For the past eight years, I have been the instructor at my local club in a program of "Introduction to USPSA".  It was an opportunity to introduce new shooters to USPSA competition (which I have been active in since 1983), and gave me something to look forward to in every month.

I kept telling myself that I was donating my time as a way of "giving back to the sport".   In truth, since my eyesight has degraded over the years, it was a way of keeping my hand in it, since I was no longer able to see well enough to be competitive.

But last month, I slept through the beginning of my class.  I had to phone the range and tell them that I was unable to attend.

That was a personal disappointment to me, not only because I had several students who wondered where I was, but because it was one of the best parts of my month.   And I slept through it!

The club thought I was "giving back to the sport";  while I enjoyed meeting new shooters and sharing the insights of rules of safety which I had learned over 30+ years of Competition.
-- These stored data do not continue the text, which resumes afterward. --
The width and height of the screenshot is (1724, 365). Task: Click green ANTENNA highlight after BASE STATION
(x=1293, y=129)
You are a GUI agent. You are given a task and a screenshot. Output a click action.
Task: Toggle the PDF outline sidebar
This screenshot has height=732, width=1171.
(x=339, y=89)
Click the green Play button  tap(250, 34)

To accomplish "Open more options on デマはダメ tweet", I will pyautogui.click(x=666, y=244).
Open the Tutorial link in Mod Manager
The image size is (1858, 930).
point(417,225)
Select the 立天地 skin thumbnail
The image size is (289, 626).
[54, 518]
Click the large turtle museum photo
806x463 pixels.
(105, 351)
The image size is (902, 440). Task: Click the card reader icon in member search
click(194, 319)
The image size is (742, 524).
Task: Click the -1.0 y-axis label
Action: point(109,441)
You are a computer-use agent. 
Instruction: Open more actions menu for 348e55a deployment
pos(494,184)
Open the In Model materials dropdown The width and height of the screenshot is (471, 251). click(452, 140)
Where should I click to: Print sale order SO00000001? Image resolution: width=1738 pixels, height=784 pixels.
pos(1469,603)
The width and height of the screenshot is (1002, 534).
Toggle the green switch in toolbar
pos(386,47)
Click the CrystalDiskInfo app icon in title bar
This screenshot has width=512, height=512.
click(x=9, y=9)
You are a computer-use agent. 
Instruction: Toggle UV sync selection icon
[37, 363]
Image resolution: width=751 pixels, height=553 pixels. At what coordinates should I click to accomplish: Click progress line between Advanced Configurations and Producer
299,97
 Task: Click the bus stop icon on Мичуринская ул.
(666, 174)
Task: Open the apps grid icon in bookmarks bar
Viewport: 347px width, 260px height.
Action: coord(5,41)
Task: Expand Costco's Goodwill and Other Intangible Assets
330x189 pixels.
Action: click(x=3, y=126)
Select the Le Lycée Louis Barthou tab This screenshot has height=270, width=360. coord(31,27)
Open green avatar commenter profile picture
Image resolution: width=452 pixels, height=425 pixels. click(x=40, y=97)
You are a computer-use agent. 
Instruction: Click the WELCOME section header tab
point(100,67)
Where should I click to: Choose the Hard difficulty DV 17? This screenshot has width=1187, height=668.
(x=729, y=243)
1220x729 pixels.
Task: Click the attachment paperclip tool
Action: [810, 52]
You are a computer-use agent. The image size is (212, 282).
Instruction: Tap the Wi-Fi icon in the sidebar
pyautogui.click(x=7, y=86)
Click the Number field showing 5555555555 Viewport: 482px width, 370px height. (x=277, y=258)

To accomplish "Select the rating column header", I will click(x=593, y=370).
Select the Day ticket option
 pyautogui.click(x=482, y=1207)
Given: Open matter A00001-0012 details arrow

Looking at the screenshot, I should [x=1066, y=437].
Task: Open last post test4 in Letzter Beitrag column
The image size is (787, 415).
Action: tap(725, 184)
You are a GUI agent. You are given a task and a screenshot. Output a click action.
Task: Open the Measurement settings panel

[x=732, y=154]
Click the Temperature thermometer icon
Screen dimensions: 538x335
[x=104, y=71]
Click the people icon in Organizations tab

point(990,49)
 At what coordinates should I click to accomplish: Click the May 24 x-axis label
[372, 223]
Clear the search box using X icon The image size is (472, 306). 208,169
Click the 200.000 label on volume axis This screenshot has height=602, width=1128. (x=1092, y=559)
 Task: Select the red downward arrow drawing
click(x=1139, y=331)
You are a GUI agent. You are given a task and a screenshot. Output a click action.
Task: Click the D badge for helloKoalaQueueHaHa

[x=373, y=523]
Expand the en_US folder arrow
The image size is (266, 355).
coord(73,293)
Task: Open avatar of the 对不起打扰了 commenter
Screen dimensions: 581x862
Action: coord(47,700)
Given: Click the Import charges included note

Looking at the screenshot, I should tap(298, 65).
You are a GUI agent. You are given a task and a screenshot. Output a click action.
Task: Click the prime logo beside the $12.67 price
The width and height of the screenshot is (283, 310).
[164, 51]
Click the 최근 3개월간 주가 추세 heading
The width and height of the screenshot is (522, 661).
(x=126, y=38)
I had an intrinsic interest in teaching new shooters how to be safe.  It was the best part of my month, and I always looked forward to it.

AS a consequence, I announced to my home club that I was retiring.  Because I was unable to even show up for a scheduled class, it was obvious that I was no longer competent and they should no longer schedule the class.  (I hope they found someone else to take over the class, but I haven't heard from them on that issue..)

It's disappointing to give up one of the few activities which allow me time on the range.   And it was embarrassing to read the emails from the scheduled attendees who asked me "WTF?"

But when it's time to retire ... you know it.  And I knew it.

The gun club was very understanding, and they even provided me an honorarium in the form of a gift card from WalMart.   I hadn't expected that, but it was touching to learn that they appreciated my small contribution to gun-safety at USPSA matches there.

I don't think anyone realized that I had donated eight years of once-a-month class instruction because it was the only way I could enjoy the sport in which I had participated for so many decades.  (In truth, while I was still able to compete, I wanted to ensure that the people  I was competing against had the best instruction on rules and safety ... but it it eventually became more important that I got to meet New Shooters, and none of them ever disappointed me by being an unsafe shooter!)

I'll miss the class, and the opportunity to meet new shooters.   But when your time is through, it's better to gracefully yield to the inevitable, than to fight against it.

It's all about safety, after all.


Anonymous said...

super seniors shoot for the fun of the game, but not trying to be competitive.

Jerry The Geek said...

I've been "competing" that way since 1983. But still hoping to be competitive against the other old pharts.